Matching markets

Apr 16, 2023
Heartbeat line on red apple and stethoscope, healthy heart diet concept background.

‘The market’ and ‘life-changing interventions’: two phrases that aren’t normally seen in the same sentence.

But increasingly, the market, through innovative design, is leading to life-changing, even life-saving, results.

As calls grow for better services and outcomes for Australians, innovative market designs have a key role in providing a bigger bang for the buck in a range of government spending – from the National Disability Insurance Scheme and aged care, to health care and training – a worthwhile goal at a time the federal budget is under pressure.

“Matching markets” is one example of innovative design that has been around for some years. Several winners of the Nobel prize in economics over the past two decades have worked in this area and, in particular, designing markets to achieve better social outcomes.

A life-saving application is the kidney exchange system. Previously, a husband may have wanted to donate a kidney to his wife, but their blood types were incompatible, making the donation impossible. Often, donations were also limited to geographical areas or particular hospitals.

By using a “matching market”, incompatible donor-patient pairs are matched with similarly incompatible pairs so that each patient receives a kidney from a compatible donor. Such co-ordinated exchanges provide many more matches than if individual donors and hospitals were left to their own devices – thus saving many more lives for a given pool of donors.

Closer to home, another innovative market design led to a huge increase in the quality of life of children with autism. The Northern School of Autism, which opened in 2012, drew students drawn from all over the metro area of Melbourne. While the bus travel was free, the geographical spread of the students was vast.

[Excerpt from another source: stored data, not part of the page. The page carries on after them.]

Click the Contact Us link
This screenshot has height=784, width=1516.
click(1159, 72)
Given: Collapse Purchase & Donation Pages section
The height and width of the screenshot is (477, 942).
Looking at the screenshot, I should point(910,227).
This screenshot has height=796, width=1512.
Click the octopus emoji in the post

Transport involved three legs for the senior students: from home to a local pick-up point, on to the junior campus and then a shuttle leg to the senior campus. The second leg arrived at the junior campus for the 9am start of classes. Senior students arrived 30 minutes later at their campus, which not only shortened their education time but disrupted the teaching for all senior students. Research also showed that students became ‘more hyped up’ the longer the travel time, with some needing extra assistance before they were ready to participate in learning activities.

Students also had to leave before the end of the school day to catch the shuttle back to the junior campus. Parents reported similar emotional issues when their children arrived home, which increased the anxiety and tension in the household.

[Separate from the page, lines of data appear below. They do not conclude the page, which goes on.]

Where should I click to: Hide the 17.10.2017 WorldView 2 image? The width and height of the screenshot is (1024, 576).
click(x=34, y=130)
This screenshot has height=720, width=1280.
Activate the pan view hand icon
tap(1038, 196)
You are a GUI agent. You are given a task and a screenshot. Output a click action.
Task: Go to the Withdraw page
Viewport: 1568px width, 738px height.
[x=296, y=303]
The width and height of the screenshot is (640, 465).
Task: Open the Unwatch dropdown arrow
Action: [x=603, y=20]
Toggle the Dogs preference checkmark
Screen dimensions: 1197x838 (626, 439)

The state government decided to trial a bus pilot scheme to see if it was possible to significantly reduce travelling time without increasing the cost of the service. I implemented the trial as a parliamentary secretary in the Andrews Labor government in 2014, commissioning experts from the University of Melbourne’s Centre for Market Design and the renowned California Institute of Technology. They designed a scheme that used algorithms to determine the optimal travel route; the optimal vehicle size; and the prices at which services were provided.

Travel times were long because the standard bus used was large and made many stops to pick up students. In the trial, a maximum travel time was set of one hour each way, and the algorithms then determined the optimum bus size and the routes.

The results were extremely positive. The average travel time was cut from 66 minutes to about 29 minutes for the morning service, resulting in much happier children and parents, and a better learning environment.

One rationale for outsourcing is that the free market is able to offer a greater range of services. The free market works well for simple products and services where price is the key determinant.

However, with many government-funded services becoming increasingly complex, price does not guarantee a good outcome. In disability or aged care services, for example, a person’s primary concern is often quality of care. A low price will not counteract concerns about poor care and will not induce the person to choose a particular supplier. Furthermore, an older person might need a suite of care services to remain living in their home but can’t get all the services from one provider. It is difficult for them to navigate the market to access all the services they need.

Many people who are supported by the NDIS might need a range of services that are not available from a single provider – a wheelchair, occupational therapy and direct care, for example.

Furthermore, some suppliers may provide services targeted to a particular subset of consumers – to people of a culturally and linguistically diverse background, for example. Or a supplier may not want to sell to a particular consumer no matter what price is offered.

In areas of complicated service delivery and/or for services that are not easy to source or put a price on, the free market cannot provide the best outcomes for people.

Effective service delivery is also a two-sided match. The personal connection between the person and the service provider is important, as those of us who “shop around” for a GP or health specialist would attest.

For a range of social/environmental/human services we want people to get what they need from the market, with price still playing a key role. Innovative market design can ensure the best social outcomes.

However, regulatory help is required, which includes a process to determine benchmarks that describe the attributes of the goods and services that are sought. It also must ensure people can cheaply and routinely search the market for the services they need.

Such a co-ordinated approach isn’t anti-market. It is about effecting preferences through choice in a way that empowers all participants in the market. Leaving consumers and providers to their own devices doesn’t work nearly as efficiently as a co-ordinated approach.